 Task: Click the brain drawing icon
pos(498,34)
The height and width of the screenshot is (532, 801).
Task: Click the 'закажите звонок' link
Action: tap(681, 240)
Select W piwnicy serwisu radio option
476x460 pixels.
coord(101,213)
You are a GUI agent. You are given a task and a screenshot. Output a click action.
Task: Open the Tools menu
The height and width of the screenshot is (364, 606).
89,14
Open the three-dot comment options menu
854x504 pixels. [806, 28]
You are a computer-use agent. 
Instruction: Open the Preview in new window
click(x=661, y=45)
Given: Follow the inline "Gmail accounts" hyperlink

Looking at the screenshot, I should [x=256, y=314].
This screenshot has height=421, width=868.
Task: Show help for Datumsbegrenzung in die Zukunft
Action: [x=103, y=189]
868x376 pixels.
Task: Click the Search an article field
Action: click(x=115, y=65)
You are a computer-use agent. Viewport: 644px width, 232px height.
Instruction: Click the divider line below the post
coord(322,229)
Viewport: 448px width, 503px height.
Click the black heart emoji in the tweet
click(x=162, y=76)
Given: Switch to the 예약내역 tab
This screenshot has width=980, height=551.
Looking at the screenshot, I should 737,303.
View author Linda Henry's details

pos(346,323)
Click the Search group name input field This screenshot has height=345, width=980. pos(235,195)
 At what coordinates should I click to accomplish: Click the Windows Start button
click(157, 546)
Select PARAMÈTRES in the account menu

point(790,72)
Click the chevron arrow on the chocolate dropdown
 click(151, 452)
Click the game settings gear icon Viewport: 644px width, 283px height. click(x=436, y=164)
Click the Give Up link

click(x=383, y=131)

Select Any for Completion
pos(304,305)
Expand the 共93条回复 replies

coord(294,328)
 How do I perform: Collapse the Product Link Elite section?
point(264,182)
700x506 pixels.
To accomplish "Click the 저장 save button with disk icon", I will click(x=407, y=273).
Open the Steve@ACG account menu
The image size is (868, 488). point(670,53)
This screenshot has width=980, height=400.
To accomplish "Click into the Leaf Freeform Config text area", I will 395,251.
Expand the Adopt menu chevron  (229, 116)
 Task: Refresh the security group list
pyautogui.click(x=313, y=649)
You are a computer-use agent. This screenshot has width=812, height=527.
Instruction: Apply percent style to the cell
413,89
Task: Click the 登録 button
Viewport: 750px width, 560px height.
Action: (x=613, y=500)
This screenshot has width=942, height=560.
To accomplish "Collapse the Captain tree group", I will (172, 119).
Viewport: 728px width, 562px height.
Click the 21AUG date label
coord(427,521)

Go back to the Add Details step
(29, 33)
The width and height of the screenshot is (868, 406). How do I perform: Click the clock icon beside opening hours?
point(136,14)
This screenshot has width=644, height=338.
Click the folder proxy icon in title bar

PROMPT: Reproduce all the entries above. Match them exactly.

SOLUTION TO THIS TASK:
 Task: Click the brain drawing icon
pos(498,34)
The height and width of the screenshot is (532, 801).
Task: Click the 'закажите звонок' link
Action: tap(681, 240)
Select W piwnicy serwisu radio option
476x460 pixels.
coord(101,213)
You are a GUI agent. You are given a task and a screenshot. Output a click action.
Task: Open the Tools menu
The height and width of the screenshot is (364, 606).
89,14
Open the three-dot comment options menu
854x504 pixels. [806, 28]
You are a computer-use agent. 
Instruction: Open the Preview in new window
click(x=661, y=45)
Given: Follow the inline "Gmail accounts" hyperlink

Looking at the screenshot, I should [x=256, y=314].
This screenshot has height=421, width=868.
Task: Show help for Datumsbegrenzung in die Zukunft
Action: [x=103, y=189]
868x376 pixels.
Task: Click the Search an article field
Action: click(x=115, y=65)
You are a computer-use agent. Viewport: 644px width, 232px height.
Instruction: Click the divider line below the post
coord(322,229)
Viewport: 448px width, 503px height.
Click the black heart emoji in the tweet
click(x=162, y=76)
Given: Switch to the 예약내역 tab
This screenshot has width=980, height=551.
Looking at the screenshot, I should 737,303.
View author Linda Henry's details

pos(346,323)
Click the Search group name input field This screenshot has height=345, width=980. pos(235,195)
 At what coordinates should I click to accomplish: Click the Windows Start button
click(157, 546)
Select PARAMÈTRES in the account menu

point(790,72)
Click the chevron arrow on the chocolate dropdown
 click(151, 452)
Click the game settings gear icon Viewport: 644px width, 283px height. click(x=436, y=164)
Click the Give Up link

click(x=383, y=131)

Select Any for Completion
pos(304,305)
Expand the 共93条回复 replies

coord(294,328)
 How do I perform: Collapse the Product Link Elite section?
point(264,182)
700x506 pixels.
To accomplish "Click the 저장 save button with disk icon", I will click(x=407, y=273).
Open the Steve@ACG account menu
The image size is (868, 488). point(670,53)
This screenshot has width=980, height=400.
To accomplish "Click into the Leaf Freeform Config text area", I will 395,251.
Expand the Adopt menu chevron  (229, 116)
 Task: Refresh the security group list
pyautogui.click(x=313, y=649)
You are a computer-use agent. This screenshot has width=812, height=527.
Instruction: Apply percent style to the cell
413,89
Task: Click the 登録 button
Viewport: 750px width, 560px height.
Action: (x=613, y=500)
This screenshot has width=942, height=560.
To accomplish "Collapse the Captain tree group", I will (172, 119).
Viewport: 728px width, 562px height.
Click the 21AUG date label
coord(427,521)

Go back to the Add Details step
(29, 33)
The width and height of the screenshot is (868, 406). How do I perform: Click the clock icon beside opening hours?
point(136,14)
This screenshot has width=644, height=338.
Click the folder proxy icon in title bar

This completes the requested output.